悲しみ顔で月面着陸「ファーストマン」

人類史上初めての月面着陸を果たした宇宙飛行士、ニール・アームストロングさんの話だ。僕の好きな「アポロ13(1995年)」と違い、この映画では宇宙旅行が全く華やかに描かれない。

宇宙飛行士という職業が、精神的にも肉体的にもいかに過酷だったかという点にフォーカスされている。口数の少ない、魅力的とはお世辞にも言い難い主人公を、悲しげな顔の得意な(得意かどうかは知らないが…)ライアン・ゴズリングが好演している。

多くのシーンで一人称視点(飛行士の目線)が採用されていて、観客は宇宙飛行を文字通りリアルに体験する。これが結構辛かった。ロケットで打ち上げられるシーンなんて、感動どころの話ではない。

小さな金属の箱に押し込められ、シートに拘束された状態で轟音とともに激しくシェイクされるのである。暗い、狭い、うるさい。それに加えて、超スピードでとんでもなく高いところに放り出されるのだから(何を隠そう僕は高所恐怖症だ)、あまりのしんどさに途中で席を立ちそうになった。

おまけに、当時の宇宙計画では、同僚が事故で亡くなるなんてしょっちゅう。自分のミッションがうまく行かなければ厳しく責任を問われる。そのブラックさに「なんでそこまでやらなあかんのか」と、いたたまれない気持ちになった。当時の宇宙飛行士の人達はほんとに尊敬に値する。
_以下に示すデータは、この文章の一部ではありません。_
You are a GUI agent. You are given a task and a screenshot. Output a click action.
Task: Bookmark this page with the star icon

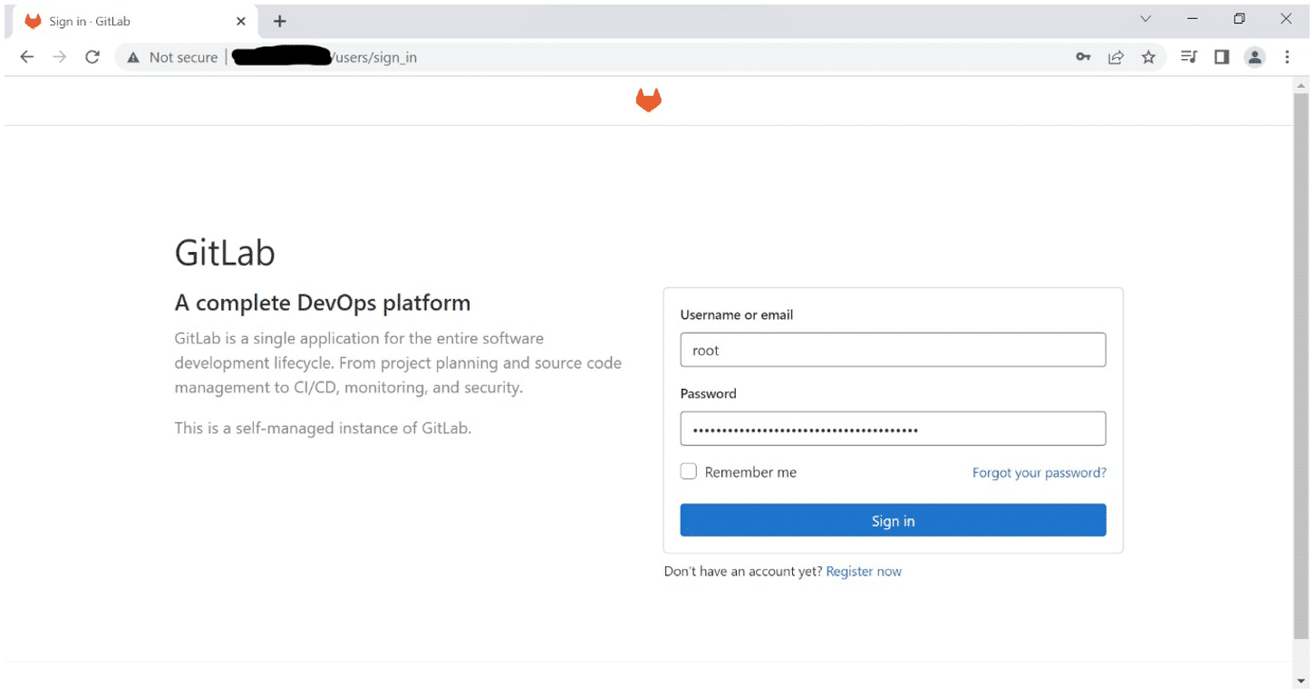pyautogui.click(x=1148, y=56)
パイロットにこんな過酷な負担を強いたうえ、ときには人命を犠牲にしてまで月面着陸を実現させないといけなかった理由は何だったのかというと、それは「ソ連に勝つ」という政治的な大義のためだった。個人の夢の実現とはかけ離れた事情やんね。その辺の皮肉も描かれていて、宇宙計画に疑問を呈し始めた社会における飛行士の微妙な立ち位置も、見ていて辛かった。

あらゆる苦しみの末に月面に降り立ったアームストロングを見たとき(いや、ゴズリングの哀しげな眼差し…)、単なる感動や同情とも違う、なんとも言えない気持ちになった。